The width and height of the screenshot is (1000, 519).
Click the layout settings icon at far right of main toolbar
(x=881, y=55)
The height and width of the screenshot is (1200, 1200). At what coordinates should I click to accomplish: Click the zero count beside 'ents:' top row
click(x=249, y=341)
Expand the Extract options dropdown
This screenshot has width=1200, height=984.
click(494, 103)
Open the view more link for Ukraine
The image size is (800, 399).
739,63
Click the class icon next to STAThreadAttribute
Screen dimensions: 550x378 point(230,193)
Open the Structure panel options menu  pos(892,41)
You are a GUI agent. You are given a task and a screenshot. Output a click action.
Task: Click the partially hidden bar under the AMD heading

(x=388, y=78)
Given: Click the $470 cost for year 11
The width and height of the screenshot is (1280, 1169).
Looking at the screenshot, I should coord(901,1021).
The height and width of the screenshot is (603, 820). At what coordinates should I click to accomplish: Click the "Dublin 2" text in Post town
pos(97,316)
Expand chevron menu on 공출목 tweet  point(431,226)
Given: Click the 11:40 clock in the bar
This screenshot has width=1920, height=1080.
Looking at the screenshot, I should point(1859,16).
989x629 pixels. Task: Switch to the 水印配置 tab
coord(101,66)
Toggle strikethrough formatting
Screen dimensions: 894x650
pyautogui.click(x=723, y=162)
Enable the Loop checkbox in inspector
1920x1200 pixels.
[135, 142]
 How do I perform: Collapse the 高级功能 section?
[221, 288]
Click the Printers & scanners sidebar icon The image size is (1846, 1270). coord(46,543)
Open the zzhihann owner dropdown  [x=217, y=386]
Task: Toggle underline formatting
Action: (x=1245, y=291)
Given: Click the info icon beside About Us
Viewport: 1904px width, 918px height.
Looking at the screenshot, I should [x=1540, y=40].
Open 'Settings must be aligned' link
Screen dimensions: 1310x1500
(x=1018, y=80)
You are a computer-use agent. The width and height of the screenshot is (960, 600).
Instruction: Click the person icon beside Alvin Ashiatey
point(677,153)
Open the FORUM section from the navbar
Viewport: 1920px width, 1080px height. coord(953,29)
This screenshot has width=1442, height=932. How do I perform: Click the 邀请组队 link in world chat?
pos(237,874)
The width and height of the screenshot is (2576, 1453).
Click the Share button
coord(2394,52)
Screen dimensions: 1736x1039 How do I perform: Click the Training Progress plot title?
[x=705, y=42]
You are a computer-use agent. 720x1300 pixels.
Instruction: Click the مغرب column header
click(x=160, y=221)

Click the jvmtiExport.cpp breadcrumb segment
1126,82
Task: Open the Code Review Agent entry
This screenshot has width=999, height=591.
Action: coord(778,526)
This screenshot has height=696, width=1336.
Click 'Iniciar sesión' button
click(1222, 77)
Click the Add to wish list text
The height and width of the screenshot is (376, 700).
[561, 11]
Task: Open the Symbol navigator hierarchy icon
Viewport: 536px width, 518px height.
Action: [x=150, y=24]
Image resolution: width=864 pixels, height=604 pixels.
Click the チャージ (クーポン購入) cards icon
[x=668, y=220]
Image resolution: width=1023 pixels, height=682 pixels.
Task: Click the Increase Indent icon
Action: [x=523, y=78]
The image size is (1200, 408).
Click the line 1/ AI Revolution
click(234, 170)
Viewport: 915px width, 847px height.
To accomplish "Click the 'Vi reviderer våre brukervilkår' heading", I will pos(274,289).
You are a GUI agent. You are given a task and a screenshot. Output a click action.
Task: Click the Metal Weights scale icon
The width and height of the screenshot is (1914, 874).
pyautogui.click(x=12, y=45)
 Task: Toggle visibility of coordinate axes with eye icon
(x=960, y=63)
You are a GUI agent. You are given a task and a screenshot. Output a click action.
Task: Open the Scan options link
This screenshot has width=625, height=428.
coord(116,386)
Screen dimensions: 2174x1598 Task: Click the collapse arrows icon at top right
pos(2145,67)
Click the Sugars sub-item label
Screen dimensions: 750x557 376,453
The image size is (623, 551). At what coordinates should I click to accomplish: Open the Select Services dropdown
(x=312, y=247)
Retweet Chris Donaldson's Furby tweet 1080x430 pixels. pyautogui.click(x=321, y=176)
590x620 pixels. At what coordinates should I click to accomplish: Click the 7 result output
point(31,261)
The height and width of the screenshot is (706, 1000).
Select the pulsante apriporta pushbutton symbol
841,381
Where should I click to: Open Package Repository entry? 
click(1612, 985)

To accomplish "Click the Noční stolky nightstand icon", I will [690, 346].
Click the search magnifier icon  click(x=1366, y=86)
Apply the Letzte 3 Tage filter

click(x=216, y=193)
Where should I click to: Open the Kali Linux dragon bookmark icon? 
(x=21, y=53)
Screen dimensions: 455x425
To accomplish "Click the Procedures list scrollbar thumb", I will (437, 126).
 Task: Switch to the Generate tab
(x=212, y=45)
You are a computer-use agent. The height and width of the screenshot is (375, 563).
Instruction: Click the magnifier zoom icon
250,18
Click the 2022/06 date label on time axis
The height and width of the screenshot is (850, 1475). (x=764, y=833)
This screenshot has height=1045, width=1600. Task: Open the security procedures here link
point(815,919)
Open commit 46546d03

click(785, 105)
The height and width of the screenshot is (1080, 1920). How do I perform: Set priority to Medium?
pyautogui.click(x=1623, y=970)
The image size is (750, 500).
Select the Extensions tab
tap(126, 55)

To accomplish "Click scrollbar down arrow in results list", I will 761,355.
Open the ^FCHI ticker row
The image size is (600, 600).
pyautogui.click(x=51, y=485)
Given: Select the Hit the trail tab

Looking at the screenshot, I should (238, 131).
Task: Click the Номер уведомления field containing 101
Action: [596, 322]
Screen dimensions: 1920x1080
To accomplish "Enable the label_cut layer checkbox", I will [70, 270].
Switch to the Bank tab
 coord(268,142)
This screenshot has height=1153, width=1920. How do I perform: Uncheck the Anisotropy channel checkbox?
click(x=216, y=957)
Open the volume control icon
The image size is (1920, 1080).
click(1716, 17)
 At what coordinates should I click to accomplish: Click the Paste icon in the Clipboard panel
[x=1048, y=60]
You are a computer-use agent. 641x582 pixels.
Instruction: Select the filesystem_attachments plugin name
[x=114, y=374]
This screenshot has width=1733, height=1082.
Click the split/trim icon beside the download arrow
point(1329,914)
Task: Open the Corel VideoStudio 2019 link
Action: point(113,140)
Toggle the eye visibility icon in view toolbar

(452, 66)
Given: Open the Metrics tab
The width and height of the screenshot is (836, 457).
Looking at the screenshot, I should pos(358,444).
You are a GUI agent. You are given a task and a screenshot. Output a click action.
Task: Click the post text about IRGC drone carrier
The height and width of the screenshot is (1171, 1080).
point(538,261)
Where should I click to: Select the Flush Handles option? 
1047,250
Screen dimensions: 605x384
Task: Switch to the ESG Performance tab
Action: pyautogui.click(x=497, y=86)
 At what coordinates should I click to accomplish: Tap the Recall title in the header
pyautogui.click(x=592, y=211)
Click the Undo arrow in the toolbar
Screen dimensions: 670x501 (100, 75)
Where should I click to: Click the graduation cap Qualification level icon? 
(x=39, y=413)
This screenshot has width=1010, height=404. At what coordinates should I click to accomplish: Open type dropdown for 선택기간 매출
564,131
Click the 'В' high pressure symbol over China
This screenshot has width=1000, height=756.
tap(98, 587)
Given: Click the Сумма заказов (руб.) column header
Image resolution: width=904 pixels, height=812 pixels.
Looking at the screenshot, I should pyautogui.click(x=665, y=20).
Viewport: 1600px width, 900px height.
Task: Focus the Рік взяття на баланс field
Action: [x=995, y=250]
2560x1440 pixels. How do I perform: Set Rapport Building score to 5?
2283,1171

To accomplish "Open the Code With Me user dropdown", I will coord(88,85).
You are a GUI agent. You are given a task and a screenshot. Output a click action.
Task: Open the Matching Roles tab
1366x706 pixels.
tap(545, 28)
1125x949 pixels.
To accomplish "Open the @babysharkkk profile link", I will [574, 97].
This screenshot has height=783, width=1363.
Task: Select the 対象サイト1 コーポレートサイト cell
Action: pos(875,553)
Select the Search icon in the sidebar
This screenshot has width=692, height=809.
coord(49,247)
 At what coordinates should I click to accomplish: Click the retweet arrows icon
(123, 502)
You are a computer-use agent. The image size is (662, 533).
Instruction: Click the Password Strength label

--- TASK BRIEF ---
Copy out the lines of the listing, starting at the line that contains "Image resolution: width=864" and stopping after the line that contains "coord(116,386)".

--- EXERCISE OUTPUT ---
Image resolution: width=864 pixels, height=604 pixels.
Click the チャージ (クーポン購入) cards icon
[x=668, y=220]
Image resolution: width=1023 pixels, height=682 pixels.
Task: Click the Increase Indent icon
Action: [x=523, y=78]
The image size is (1200, 408).
Click the line 1/ AI Revolution
click(234, 170)
Viewport: 915px width, 847px height.
To accomplish "Click the 'Vi reviderer våre brukervilkår' heading", I will pos(274,289).
You are a GUI agent. You are given a task and a screenshot. Output a click action.
Task: Click the Metal Weights scale icon
The width and height of the screenshot is (1914, 874).
pyautogui.click(x=12, y=45)
 Task: Toggle visibility of coordinate axes with eye icon
(x=960, y=63)
You are a GUI agent. You are given a task and a screenshot. Output a click action.
Task: Open the Scan options link
This screenshot has width=625, height=428.
coord(116,386)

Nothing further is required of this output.